Prove that $\frac{a^3}{x} + \frac{b^3}{y} + \frac{c^3}{z} \ge \frac{(a+b+c)^3}{3(x+y+z)}$ a,b,c,x,y,z are positive real numbers. I stumbled upon it on some olympiad papers. Tried to AM>GM but didn't get any idea to move forward.

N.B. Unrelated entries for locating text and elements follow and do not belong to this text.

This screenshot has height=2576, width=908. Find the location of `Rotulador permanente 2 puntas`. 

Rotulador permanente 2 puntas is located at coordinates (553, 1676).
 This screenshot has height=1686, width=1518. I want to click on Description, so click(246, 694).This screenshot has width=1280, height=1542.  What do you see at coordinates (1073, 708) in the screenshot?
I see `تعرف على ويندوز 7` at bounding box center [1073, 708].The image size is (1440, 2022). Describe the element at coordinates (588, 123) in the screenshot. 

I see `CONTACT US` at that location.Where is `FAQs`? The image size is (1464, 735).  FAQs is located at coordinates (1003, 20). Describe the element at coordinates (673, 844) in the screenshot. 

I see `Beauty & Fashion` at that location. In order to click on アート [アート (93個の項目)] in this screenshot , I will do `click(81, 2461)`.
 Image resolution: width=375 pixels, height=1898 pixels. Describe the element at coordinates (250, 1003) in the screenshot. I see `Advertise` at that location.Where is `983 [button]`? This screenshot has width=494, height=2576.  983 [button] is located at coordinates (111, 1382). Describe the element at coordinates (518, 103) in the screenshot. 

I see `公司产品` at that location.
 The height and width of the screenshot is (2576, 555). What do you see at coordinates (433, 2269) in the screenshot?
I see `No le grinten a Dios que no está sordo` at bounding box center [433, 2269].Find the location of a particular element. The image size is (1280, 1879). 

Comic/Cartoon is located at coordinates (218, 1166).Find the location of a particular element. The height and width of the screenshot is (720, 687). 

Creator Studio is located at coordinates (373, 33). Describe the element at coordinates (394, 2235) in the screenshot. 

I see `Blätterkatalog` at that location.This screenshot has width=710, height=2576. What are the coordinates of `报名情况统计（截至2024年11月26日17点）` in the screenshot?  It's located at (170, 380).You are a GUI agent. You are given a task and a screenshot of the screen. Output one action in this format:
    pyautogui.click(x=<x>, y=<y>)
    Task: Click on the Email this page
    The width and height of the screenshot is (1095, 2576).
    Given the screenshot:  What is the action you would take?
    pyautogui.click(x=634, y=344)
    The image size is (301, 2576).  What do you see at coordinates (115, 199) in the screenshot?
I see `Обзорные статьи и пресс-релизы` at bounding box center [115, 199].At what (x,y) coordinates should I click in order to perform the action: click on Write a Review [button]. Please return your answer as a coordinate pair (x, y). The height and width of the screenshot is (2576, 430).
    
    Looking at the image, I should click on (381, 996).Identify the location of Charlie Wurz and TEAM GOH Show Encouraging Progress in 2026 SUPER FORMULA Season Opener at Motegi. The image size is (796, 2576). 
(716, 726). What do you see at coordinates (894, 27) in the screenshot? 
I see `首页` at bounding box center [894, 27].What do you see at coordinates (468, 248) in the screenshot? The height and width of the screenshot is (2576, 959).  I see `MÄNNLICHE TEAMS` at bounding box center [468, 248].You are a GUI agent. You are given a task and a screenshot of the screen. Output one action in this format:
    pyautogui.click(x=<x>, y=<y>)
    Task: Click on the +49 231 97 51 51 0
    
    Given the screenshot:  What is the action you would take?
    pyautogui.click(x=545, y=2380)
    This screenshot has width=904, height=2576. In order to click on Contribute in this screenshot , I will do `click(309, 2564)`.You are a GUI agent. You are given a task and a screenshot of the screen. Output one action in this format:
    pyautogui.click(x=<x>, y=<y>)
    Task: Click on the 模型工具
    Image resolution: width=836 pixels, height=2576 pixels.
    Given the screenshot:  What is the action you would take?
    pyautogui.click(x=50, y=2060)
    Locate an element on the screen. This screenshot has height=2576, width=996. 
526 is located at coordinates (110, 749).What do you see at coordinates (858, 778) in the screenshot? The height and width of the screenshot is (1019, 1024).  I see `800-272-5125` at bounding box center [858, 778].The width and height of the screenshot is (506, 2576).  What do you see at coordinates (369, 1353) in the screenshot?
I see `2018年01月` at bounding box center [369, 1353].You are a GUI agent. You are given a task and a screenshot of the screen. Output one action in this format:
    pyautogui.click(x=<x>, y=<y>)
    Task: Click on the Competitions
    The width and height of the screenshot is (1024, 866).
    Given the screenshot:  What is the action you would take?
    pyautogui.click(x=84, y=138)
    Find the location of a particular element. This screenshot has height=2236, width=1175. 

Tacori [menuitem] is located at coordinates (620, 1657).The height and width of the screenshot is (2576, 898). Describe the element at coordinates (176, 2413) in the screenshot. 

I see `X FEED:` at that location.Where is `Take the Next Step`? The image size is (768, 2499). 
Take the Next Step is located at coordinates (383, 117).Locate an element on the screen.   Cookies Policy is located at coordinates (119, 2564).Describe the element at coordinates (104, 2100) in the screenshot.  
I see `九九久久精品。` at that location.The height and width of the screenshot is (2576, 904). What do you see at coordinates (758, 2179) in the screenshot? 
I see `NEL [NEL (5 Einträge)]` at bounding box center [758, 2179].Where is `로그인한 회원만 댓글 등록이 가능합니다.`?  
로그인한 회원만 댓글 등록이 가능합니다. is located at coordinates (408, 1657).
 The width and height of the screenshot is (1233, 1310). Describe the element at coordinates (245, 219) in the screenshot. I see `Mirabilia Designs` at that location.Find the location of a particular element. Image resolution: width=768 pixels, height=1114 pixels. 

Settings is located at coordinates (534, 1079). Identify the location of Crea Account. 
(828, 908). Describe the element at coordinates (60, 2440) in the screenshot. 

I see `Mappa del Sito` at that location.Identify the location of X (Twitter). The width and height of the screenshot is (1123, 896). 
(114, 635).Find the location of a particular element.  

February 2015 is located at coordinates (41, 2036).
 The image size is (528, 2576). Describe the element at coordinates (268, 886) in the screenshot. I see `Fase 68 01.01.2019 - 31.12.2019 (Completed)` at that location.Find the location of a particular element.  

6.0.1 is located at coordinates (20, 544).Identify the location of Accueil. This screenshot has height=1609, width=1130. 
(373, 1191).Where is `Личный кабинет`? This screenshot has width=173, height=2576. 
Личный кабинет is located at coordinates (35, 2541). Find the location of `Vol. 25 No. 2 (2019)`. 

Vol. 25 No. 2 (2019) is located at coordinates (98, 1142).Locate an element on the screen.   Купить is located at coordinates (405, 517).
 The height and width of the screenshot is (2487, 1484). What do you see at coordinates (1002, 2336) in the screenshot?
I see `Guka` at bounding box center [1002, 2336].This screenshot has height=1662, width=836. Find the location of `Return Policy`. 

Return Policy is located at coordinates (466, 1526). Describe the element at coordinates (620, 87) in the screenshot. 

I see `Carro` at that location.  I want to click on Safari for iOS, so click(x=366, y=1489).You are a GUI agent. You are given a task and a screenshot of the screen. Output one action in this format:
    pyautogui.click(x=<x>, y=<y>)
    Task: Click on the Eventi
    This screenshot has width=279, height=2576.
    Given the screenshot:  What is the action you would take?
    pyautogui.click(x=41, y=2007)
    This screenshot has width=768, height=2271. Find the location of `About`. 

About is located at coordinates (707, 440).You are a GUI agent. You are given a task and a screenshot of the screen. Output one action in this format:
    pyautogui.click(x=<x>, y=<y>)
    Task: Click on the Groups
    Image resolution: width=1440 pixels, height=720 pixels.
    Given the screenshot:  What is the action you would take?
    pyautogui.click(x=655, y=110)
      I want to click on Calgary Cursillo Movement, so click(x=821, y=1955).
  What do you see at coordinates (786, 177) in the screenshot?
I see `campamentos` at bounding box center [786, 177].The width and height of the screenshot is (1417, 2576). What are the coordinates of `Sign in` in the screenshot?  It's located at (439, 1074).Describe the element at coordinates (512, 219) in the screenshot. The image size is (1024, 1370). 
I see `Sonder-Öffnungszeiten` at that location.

 A: Holder's Inequality gives:
$$\left( \frac{a^3}x + \frac{b^3}y + \frac{c^3}z \right)(x + y + z)(1+1+1) \ge (a+b+c)^3 $$
A: Macavity's way is certainly the most elegant. Here is a way to do it just using Cauchy-Schwarz and AM-GM. Use Cauchy-Schwarz inequality to get:
$$(x+y+z)\left(\frac{a^3}{x}+\frac{b^3}{y}+\frac{c^3}{z}\right)\geq (a^{3/2}+b^{3/2}+c^{3/2})^2$$
So to prove your inequality, it suffices to show that
$$ (a^{3/2}+b^{3/2}+c^{3/2})^2 \geq \frac{(a+b+c)^3}{3}$$
which can be proved as follows. It is equivalent to (after expanding):
$$3(a^3+b^3+c^3)+6(a^{3/2}b^{3/2}+b^{3/2}c^{3/2}+c^{3/2}a^{3/2})\geq a^3+b^3+c^3 +3ab(a+b)+3bc(b+c)+3ca(c+a)+6abc$$
In other words, we want to prove:
$$ 2(a^3+b^3+c^3)+6(a^{3/2}b^{3/2}+b^{3/2}c^{3/2}+c^{3/2}a^{3/2})\geq 3ab(a+b)+3bc(b+c)+3ca(c+a)+6abc$$
Now apply AM-GM:
$$a^3+a^{3/2}b^{3/2}+a^{3/2}b^{3/2}\geq 3a^{2}b$$
$$b^3+a^{3/2}b^{3/2}+a^{3/2}b^{3/2}\geq 3ab^2$$
$$b^3+b^{3/2}c^{3/2}+b^{3/2}c^{3/2}\geq 3b^{2}c$$
$$c^3+b^{3/2}c^{3/2}+b^{3/2}c^{3/2}\geq 3bc^2$$
$$c^3+c^{3/2}a^{3/2}+c^{3/2}a^{3/2}\geq 3c^{2}a$$
$$a^3+c^{3/2}a^{3/2}+c^{3/2}a^{3/2}\geq 3ca^2$$
$$2(a^{3/2}b^{3/2}+b^{3/2}c^{3/2}+c^{3/2}a^{3/2})\geq 6abc$$
Now add all of these seven inequalities to get the desired inequality.